Problem to work on: For this exercise, return all the data exactly as it stands.
──────
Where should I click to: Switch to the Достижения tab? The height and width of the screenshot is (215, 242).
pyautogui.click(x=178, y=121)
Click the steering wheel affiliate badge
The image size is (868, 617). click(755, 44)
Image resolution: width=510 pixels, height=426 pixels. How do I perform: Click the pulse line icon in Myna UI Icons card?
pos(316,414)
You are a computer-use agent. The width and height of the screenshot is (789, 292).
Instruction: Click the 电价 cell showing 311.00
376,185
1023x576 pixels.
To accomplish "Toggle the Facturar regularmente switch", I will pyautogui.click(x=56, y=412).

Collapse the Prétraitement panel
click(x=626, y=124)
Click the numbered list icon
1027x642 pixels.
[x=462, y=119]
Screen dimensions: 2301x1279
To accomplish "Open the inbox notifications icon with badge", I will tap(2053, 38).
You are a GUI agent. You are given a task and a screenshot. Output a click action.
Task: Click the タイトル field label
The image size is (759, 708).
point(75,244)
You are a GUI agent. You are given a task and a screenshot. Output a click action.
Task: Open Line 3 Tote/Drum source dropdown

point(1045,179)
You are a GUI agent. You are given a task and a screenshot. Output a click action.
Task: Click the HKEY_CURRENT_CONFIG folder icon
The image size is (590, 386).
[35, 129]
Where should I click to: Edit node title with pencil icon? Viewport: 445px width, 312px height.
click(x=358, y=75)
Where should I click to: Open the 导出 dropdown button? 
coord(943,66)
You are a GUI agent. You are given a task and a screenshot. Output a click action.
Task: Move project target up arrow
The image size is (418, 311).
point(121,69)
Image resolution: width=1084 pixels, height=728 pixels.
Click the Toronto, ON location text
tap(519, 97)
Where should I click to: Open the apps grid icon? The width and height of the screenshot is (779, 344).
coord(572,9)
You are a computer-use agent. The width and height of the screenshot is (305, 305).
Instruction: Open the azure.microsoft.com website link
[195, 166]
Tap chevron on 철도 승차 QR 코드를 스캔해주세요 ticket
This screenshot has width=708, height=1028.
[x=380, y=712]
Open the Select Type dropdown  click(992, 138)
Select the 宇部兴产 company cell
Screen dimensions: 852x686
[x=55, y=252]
──────
Solution:
Where should I click to: Switch to the Достижения tab? The height and width of the screenshot is (215, 242).
pyautogui.click(x=178, y=121)
Click the steering wheel affiliate badge
The image size is (868, 617). click(755, 44)
Image resolution: width=510 pixels, height=426 pixels. How do I perform: Click the pulse line icon in Myna UI Icons card?
pos(316,414)
You are a computer-use agent. The width and height of the screenshot is (789, 292).
Instruction: Click the 电价 cell showing 311.00
376,185
1023x576 pixels.
To accomplish "Toggle the Facturar regularmente switch", I will pyautogui.click(x=56, y=412).

Collapse the Prétraitement panel
click(x=626, y=124)
Click the numbered list icon
1027x642 pixels.
[x=462, y=119]
Screen dimensions: 2301x1279
To accomplish "Open the inbox notifications icon with badge", I will tap(2053, 38).
You are a GUI agent. You are given a task and a screenshot. Output a click action.
Task: Click the タイトル field label
The image size is (759, 708).
point(75,244)
You are a GUI agent. You are given a task and a screenshot. Output a click action.
Task: Open Line 3 Tote/Drum source dropdown

point(1045,179)
You are a GUI agent. You are given a task and a screenshot. Output a click action.
Task: Click the HKEY_CURRENT_CONFIG folder icon
The image size is (590, 386).
[35, 129]
Where should I click to: Edit node title with pencil icon? Viewport: 445px width, 312px height.
click(x=358, y=75)
Where should I click to: Open the 导出 dropdown button? 
coord(943,66)
You are a GUI agent. You are given a task and a screenshot. Output a click action.
Task: Move project target up arrow
The image size is (418, 311).
point(121,69)
Image resolution: width=1084 pixels, height=728 pixels.
Click the Toronto, ON location text
tap(519, 97)
Where should I click to: Open the apps grid icon? The width and height of the screenshot is (779, 344).
coord(572,9)
You are a computer-use agent. The width and height of the screenshot is (305, 305).
Instruction: Open the azure.microsoft.com website link
[195, 166]
Tap chevron on 철도 승차 QR 코드를 스캔해주세요 ticket
This screenshot has width=708, height=1028.
[x=380, y=712]
Open the Select Type dropdown  click(992, 138)
Select the 宇部兴产 company cell
Screen dimensions: 852x686
[x=55, y=252]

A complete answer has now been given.